Sleep continues to elude her. If Yirmiyahu hadn't been so quick to burn the Israeli papers instead of just handing them back, she could have lulled herself with old news from home. But there is not a letter of Hebrew in sight, apart from the novel. Last night she read two more pages, and they bored her.
Given no choice, she opens the book where she left off yesterday and moves the lamp closer. The heroine has found herself a new love, or a boyfriend, or merely a friend. Someone involved in shady business. To the author's credit, it may be said that she does not raise false expectations in the alert reader. It's obvious that the relationship will not last till the end of the novel, but attraction and lust will do for now.

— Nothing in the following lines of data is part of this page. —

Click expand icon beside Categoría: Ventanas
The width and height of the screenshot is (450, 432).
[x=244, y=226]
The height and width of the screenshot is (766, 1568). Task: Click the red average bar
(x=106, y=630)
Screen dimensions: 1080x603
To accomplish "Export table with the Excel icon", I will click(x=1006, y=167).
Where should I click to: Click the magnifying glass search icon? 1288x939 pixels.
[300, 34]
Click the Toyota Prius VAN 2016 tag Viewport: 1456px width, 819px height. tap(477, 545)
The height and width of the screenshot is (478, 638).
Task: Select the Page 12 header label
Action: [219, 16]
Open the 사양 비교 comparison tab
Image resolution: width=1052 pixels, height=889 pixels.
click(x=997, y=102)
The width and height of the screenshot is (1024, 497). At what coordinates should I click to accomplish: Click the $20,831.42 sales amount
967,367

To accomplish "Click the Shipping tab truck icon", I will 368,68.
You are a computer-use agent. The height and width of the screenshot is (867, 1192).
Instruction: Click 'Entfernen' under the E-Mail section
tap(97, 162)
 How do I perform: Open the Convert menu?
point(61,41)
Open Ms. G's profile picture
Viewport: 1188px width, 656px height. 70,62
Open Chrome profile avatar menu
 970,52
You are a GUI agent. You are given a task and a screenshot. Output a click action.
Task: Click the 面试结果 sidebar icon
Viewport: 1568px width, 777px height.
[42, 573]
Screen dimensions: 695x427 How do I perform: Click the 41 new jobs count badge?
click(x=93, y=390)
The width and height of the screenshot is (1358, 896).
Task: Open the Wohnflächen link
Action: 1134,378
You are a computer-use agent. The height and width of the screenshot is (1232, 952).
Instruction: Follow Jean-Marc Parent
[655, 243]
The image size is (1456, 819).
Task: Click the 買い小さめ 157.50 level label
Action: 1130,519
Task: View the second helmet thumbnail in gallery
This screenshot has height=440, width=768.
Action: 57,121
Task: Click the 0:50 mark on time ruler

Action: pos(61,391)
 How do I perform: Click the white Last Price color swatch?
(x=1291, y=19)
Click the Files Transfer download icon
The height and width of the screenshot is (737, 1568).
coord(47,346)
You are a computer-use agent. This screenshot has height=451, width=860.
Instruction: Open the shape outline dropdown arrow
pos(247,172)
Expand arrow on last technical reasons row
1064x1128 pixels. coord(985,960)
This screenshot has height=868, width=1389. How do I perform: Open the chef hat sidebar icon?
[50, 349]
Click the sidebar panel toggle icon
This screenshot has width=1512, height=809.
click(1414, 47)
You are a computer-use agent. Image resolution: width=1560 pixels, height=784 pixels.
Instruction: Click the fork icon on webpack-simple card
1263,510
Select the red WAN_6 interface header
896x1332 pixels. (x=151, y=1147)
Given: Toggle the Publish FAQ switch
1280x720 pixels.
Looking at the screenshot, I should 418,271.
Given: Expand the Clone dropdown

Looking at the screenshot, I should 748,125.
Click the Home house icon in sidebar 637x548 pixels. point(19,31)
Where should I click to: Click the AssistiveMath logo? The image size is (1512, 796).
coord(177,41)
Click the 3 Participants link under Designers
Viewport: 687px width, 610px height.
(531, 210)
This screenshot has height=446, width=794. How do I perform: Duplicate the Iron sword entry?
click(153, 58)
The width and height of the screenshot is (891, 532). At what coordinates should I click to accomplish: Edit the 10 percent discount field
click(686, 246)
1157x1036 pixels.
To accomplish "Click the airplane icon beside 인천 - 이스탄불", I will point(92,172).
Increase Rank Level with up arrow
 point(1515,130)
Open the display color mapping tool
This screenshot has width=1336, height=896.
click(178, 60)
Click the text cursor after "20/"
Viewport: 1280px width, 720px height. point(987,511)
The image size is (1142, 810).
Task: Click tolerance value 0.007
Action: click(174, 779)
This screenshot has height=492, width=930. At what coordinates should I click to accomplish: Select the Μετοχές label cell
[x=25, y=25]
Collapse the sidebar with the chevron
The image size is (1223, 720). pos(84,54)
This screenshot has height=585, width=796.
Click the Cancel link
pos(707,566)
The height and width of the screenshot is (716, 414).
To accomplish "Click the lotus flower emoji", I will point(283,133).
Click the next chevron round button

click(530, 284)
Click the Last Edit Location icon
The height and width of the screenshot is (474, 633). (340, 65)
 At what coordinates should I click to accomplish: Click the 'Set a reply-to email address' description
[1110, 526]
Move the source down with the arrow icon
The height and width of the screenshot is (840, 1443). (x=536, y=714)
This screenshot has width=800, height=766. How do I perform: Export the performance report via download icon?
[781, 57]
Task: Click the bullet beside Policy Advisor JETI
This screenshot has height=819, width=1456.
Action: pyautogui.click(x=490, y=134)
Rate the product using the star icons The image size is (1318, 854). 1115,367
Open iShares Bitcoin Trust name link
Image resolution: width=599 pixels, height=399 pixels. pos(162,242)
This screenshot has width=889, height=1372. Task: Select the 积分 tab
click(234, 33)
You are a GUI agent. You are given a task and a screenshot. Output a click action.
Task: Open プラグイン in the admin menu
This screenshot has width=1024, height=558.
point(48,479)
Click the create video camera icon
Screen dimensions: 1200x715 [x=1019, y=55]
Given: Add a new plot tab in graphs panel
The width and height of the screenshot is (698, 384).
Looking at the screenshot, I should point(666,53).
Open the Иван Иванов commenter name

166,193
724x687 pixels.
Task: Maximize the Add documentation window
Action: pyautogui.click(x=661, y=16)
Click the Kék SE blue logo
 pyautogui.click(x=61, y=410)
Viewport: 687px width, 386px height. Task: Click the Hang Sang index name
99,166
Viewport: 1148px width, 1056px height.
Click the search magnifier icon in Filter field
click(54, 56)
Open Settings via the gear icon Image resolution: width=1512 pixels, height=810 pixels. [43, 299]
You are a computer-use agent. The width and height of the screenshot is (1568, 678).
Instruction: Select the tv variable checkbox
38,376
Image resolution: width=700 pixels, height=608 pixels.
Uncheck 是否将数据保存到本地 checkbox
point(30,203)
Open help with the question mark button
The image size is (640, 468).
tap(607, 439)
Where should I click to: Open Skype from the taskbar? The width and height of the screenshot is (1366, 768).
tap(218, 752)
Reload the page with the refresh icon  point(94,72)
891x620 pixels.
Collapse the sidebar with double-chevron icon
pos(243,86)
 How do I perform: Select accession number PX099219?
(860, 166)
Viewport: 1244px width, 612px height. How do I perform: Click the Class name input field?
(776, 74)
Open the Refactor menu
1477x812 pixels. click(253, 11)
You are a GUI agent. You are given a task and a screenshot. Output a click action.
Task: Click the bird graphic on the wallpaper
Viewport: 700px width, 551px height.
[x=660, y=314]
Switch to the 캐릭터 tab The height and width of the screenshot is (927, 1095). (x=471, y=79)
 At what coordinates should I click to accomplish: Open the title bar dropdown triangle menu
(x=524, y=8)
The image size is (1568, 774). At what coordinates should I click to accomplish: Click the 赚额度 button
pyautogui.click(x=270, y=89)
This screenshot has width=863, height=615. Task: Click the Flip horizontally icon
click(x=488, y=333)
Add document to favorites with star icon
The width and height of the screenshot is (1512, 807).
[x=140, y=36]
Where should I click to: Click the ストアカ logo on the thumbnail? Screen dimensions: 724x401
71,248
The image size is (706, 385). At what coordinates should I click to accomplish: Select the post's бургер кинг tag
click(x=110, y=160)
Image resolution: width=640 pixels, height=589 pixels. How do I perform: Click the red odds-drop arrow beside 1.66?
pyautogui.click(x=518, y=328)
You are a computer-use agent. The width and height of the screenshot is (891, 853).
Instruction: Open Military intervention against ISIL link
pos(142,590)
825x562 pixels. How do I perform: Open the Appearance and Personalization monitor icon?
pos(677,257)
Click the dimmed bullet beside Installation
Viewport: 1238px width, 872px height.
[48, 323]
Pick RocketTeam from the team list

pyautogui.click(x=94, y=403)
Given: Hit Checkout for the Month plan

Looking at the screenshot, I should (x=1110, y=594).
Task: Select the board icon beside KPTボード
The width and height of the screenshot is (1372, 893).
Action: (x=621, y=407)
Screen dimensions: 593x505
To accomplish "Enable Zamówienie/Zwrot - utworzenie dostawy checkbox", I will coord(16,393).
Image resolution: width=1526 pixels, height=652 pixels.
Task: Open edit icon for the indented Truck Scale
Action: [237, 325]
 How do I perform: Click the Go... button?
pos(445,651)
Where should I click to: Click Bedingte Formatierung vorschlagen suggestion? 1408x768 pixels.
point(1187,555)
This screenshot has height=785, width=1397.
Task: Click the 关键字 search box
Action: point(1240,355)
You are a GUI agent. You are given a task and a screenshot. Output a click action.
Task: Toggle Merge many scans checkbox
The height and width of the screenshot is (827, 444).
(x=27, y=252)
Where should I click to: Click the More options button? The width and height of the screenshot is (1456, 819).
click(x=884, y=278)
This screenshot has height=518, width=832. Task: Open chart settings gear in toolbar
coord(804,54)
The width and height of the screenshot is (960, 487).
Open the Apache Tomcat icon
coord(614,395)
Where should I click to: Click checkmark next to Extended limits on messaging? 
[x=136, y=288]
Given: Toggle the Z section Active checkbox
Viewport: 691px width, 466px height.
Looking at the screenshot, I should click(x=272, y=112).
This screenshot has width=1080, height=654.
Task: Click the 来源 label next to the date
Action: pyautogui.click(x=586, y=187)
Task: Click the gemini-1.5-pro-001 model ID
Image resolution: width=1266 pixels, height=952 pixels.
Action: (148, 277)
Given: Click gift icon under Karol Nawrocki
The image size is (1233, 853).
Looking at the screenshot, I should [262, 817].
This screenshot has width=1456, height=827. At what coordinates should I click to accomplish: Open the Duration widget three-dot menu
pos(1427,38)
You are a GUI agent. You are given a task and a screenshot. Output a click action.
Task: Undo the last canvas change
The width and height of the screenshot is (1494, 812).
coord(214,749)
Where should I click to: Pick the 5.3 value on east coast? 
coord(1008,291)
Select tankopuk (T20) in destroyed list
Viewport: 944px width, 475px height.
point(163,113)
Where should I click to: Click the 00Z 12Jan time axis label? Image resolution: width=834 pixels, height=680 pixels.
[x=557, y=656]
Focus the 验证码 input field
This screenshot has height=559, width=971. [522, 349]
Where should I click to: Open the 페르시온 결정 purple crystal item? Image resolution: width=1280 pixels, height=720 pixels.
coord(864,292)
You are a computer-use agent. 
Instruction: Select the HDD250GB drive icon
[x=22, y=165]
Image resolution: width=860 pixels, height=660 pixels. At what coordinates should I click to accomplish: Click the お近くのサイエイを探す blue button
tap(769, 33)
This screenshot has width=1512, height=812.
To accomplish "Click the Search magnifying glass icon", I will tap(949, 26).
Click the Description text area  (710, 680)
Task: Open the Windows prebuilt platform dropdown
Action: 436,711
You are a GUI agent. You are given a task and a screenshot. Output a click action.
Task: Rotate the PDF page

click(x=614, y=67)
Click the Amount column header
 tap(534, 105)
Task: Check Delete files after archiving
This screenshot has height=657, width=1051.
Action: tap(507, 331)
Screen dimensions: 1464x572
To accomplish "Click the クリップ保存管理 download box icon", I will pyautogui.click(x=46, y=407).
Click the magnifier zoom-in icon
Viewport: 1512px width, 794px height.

Okay, the reader squints, let's see how and why they get sick of each other. On [>] the heroine travels with her friend to Europe. They arrive at a hotel in a capital city, and the author begins without much ado an elaborate depiction of their lovemaking. Daniela is quite tolerant of sexual descriptions in novels; they seldom last for more than two or three paragraphs — a page at most. But this author has decided to go into detail and continue the episode until the end of the chapter: eight full pages dense with foreplay and intercourse. Is the passion that erupts between these characters realistic, that is, equal to the capacities of the heroine as portrayed up to now, or has the author decided to inflame her artificially to satisfy her readers' expectations? The descriptions are very physical, and, as usual with such episodes, repetitive. The language is precise and for that very reason also revolting. This author is shameless; no word is off-limits to her. Daniela feels cheated. Previously the characters, in spite of their weaknesses, have manifested a certain spiritual longing; now all of a sudden, this crude naturalism. She examines the back cover to see if the editor's summary contains any hint to prepare the reader for this vulgarity. But it would appear that although the editor could have attracted more customers, he preferred to keep quiet and protect his reputation for fine literary taste.
Should she skip over this chapter and go to the next? The reader considers this as her breathing grows heavier. But since she is not in the habit of skimming, she soldiers on, page after page, till the light goes out in the room of the lovers, who have reached supreme satisfaction.
And the furious reader drops the novel to the floor, turns off the light, and waits patiently for merciful slumber.